Иероним даже остановился, положив обе руки на посошок. Господи! Какая красота! — прошептал он и пошел было дальше. Но тут же снова стал как вкопанный и начал мелко-мелко креститься, бормоча первую пришедшую на ум молитву. Из ближней избы на крыльцо вышел кто-то в белом, словно привидение. Иероним замер ни жив ни мертв. Однако присмотрелся и убедился, что это женщина. Высокая, статная, в одной рубахе и… босиком. Женщина постояла у косяка, опершись о него рукой, шагнула в сугроб, наваленный у самых ступенек, склонилась, взяла горсть снега и стала тереть лицо и грудь.
Иероним точно завороженный смотрел на ее полные красивые руки, на темные волосы, веером распущенные по спине. Да что такое? Ведь живая! Ей-богу, живая, — подумал он и, крадучись, стал подходить ближе, но не заметил прясла от полузанесенной снегом изгороди. Наткнувшись на него, Иероним перевернулся через обындевелую жердь и полетел головой в сугроб, воткнувшись в него, словно кол в землю.
Вот те и пророчество старухи! Вот те и пасьянсы!.. Погибаю в сугробе, — мелькнуло у него в голове. Он изо всех сил барахтался, но усилия ни к чему не приводили: голова все больше уходила в сугроб, и Иероним уже начал задыхаться.
И тут кто-то с силой дернул его за ноги и мигом выволок из снега. Иероним глубоко вздохнул, потом стал подниматься. Выбравшись снова на дорогу, отыскал посошок и шапку. И только тогда, вспомнив о своем благодетеле, так неожиданно пришедшем ему на выручку, оглянулся кругом, отыскивая его. Но никого, кроме женщины, что стояла на крыльце, не увидел.

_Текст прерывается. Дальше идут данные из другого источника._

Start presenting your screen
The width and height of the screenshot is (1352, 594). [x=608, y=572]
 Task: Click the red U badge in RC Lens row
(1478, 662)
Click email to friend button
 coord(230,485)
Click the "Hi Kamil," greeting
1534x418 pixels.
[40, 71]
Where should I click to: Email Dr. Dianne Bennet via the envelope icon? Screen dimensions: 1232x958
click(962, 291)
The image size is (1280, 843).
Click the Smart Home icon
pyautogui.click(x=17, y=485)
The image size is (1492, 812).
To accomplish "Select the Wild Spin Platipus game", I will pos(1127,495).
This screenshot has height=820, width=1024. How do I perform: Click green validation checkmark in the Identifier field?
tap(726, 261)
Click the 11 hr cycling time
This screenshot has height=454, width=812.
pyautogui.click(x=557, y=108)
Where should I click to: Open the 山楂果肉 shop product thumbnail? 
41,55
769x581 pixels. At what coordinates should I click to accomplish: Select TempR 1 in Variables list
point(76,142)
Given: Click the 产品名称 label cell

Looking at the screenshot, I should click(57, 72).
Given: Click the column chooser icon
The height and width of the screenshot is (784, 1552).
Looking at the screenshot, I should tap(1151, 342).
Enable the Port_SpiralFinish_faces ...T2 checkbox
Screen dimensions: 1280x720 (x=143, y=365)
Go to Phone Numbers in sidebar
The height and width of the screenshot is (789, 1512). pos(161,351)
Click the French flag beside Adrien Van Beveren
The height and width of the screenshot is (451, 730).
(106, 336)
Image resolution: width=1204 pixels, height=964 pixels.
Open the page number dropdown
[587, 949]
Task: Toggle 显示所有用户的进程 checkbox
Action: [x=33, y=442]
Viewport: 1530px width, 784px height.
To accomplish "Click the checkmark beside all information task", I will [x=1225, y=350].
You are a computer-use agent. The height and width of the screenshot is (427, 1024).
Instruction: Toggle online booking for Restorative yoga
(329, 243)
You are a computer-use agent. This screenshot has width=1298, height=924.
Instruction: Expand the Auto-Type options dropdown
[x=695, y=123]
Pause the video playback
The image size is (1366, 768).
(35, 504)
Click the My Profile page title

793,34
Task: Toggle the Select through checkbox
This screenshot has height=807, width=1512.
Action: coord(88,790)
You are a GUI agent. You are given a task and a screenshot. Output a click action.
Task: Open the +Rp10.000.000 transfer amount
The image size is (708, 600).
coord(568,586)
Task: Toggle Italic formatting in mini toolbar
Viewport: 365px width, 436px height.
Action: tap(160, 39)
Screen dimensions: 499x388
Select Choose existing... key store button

А та вдруг подняла руки, сжатые в кулаки, и пошла на него.
Иероним ойкнул и — откуда только взялась прыть — помчался бегом, не оглядываясь и бормоча: Свят.. свят… свят…
Он уже не помнил, как очутился возле избы, обеими руками забарабанил в дверь.
Запасаясь теплом на ночь, Фекла сильно натопила в зимовке лежанку и закрыла ее с жаром, не заметив головни.
Около полуночи она проснулась, ощутив тошноту. Сердце то замирало, то билось сильными и редкими толчками. Голова была тяжелой, в висках стучало. В избе было душно, припахивало чадом.
Угорела! — Фекла сошла с кровати. Руки и ноги дрожали, еле слушались. Пол ходил ходуном. Фекла почувствовала, что теряет сознание. С трудом, в чем была, она выбралась на улицу. Свежий воздух и снег помогли ей.